[Required actions]:
**a.** In the forum thread on reading music below, rewrite the paragraph beginning "The thing is, there's really a difference" in about half its length, keeping its main points.
**b.** Answer these questions from the forum thread on reading music below, labeling each answer to match its question:
(i) How many words per minute can David Hall type without looking at the keyboard?
(ii) According to sinkd, what question is being discussed?
(iii) Which two bands are named in the post by robgb that Quasar quotes?
===== Reading passage =====
I agree. You could argue the issue of complexity where a majority of western orchestral music probably takes the cake. But the supreme form of music? Sounds a bit aryan to me


----------



## David Hall (May 16, 2017)

JJP said:


> Music notation is the way we communicate and collaborate with other musicians. It's also a very efficient way to codify and organize our musical thoughts. Reading music also enables you to understand how music works and deepens your overall knowledge. Without this skill, you are closing yourself of to a huge part of the experience of music in the Western world.


I cannot stress what you just said.

the advantages of organizing your thoughts for once its so important, and music notation and music writing helps you do this... its funny because my parents force me to get a typist degree, and I can type 60 words per minute, without looking at the keyboard, and that took me roughly a year to type that fast among other stuff you can do with a keyboard.

now.. music its simpler because you only work with 8 letters of the alphabet, its just a matter of practicing till your eyes fall off lol.. 

I know this very well because when i was learning to type fast, you would just do the same thing again and again.. then your brain will make the connections and before you know it it all comes naturally and you can spot a note without even blinking, or a time signature..

its all practice guys.. its never impossible.


----------



## sinkd (May 16, 2017)

afterlight82 said:


> One thing to bear in mind is it's pretty likely that the vast majority of "working musicians" throughout the centuries didn't read notated music.


What we are talking about is whether the vast majority of musicians _who write music_ need to read music.


----------



## afterlight82 (May 16, 2017)

sinkd said:


> What we are talking about is whether the vast majority of musicians _who write music_ need to read music.



To which the answer is clearly no, since so many traditions thrive, and have thrived over the years, and have vast complexity without any written system.

The thing is, there's really a difference between "writing" and "composing" music, in the literal sense. Oral traditions don't really have "writing" music as a "thing", since there's nothing written down...and the line between composing and performing is considerably more blurred. It's not to say that Beethoven isn't clearly insanely great art and stunning music, but one can clearly compose great music without the need to be able to represent it within one particular system of notation. Case in point - if someone knew nothing of western notation the way we know very little about the Ancient Greek method in terms of what it actually _sounded_ like, they might be hard pushed to figure out what a Beethoven symphony sounded like. Beethoven takes flight in performance, not as a visual medium.


----------



## Desire Inspires (May 16, 2017)

I don't.


----------



## Quasar (May 16, 2017)

robgb said:


> That's exactly what they are. Baseline standards that Western society has deemed "musical" to our ears, learned by osmosis. Different societies have different standards. But they're far from meaningless. They are the foundation upon which we judge a composition or performance. But from this basic foundation springs many different ideas of what is good and bad and becomes nothing more than a matter of opinion. You cannot objectively say that Beethoven is better than Bach, or the Beatles are better than the Stones, or Ginger is better than Maryanne, or whatever. You can only form a consensus of opinion, which, beyond that foundation, is entirely subjective.
===== Listed entries =====
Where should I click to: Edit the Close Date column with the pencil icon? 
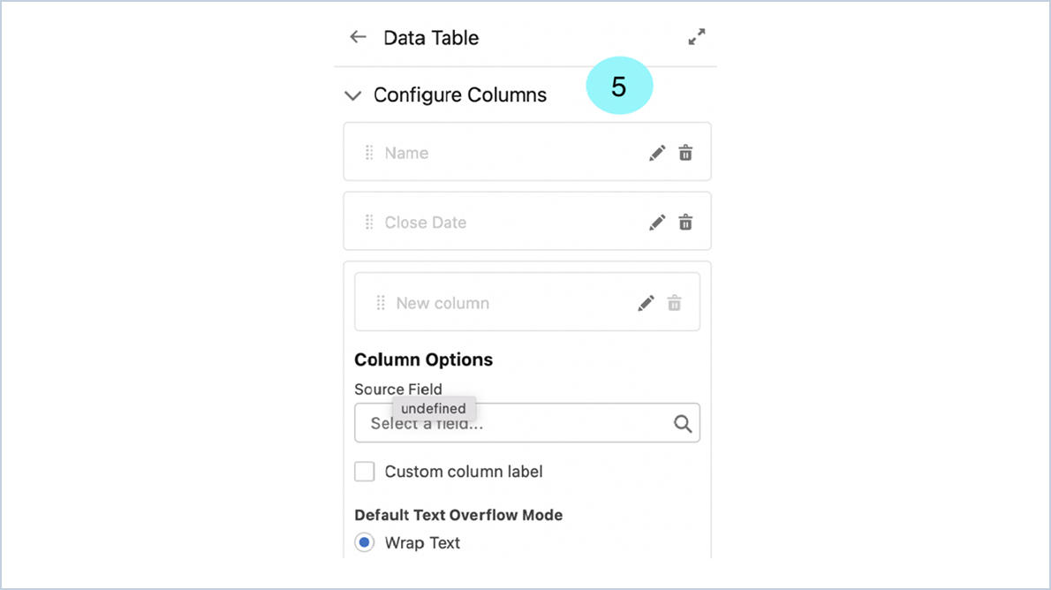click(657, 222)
=====
===== Listed entries =====
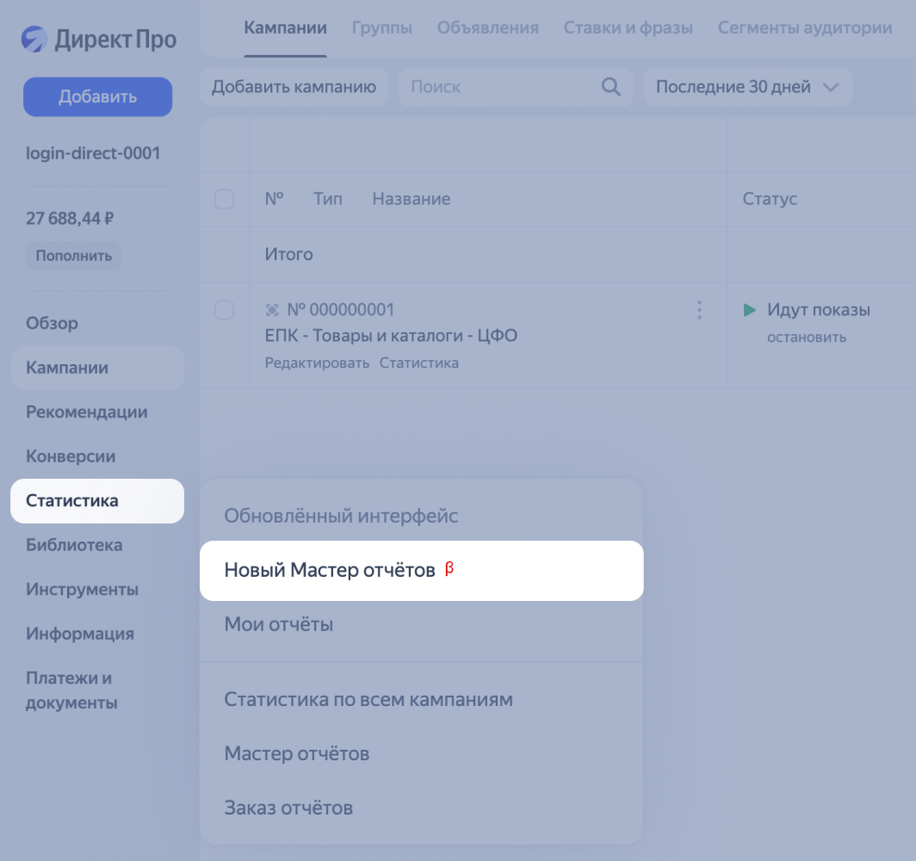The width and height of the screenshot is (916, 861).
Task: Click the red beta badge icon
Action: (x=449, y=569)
=====
===== Listed entries =====
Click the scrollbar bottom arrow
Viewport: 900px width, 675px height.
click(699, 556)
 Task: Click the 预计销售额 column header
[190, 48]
=====
[Outputs by task]:
**a.** Writing music and composing it are different things. Oral traditions have nothing written down, so "writing" music isn't a thing there, and composing and performing blur together. Beethoven is great art, but great music can be composed without knowing one particular notation system. We know very little about what Ancient Greek music actually sounded like. In the same way, someone who knew nothing of Western notation would struggle to work out how a Beethoven symphony sounded. Beethoven takes flight in performance, not as a visual medium.

**b.**
(i) 60 words per minute.
(ii) Whether the vast majority of musicians who write music need to read music.
(iii) The Beatles and the Stones.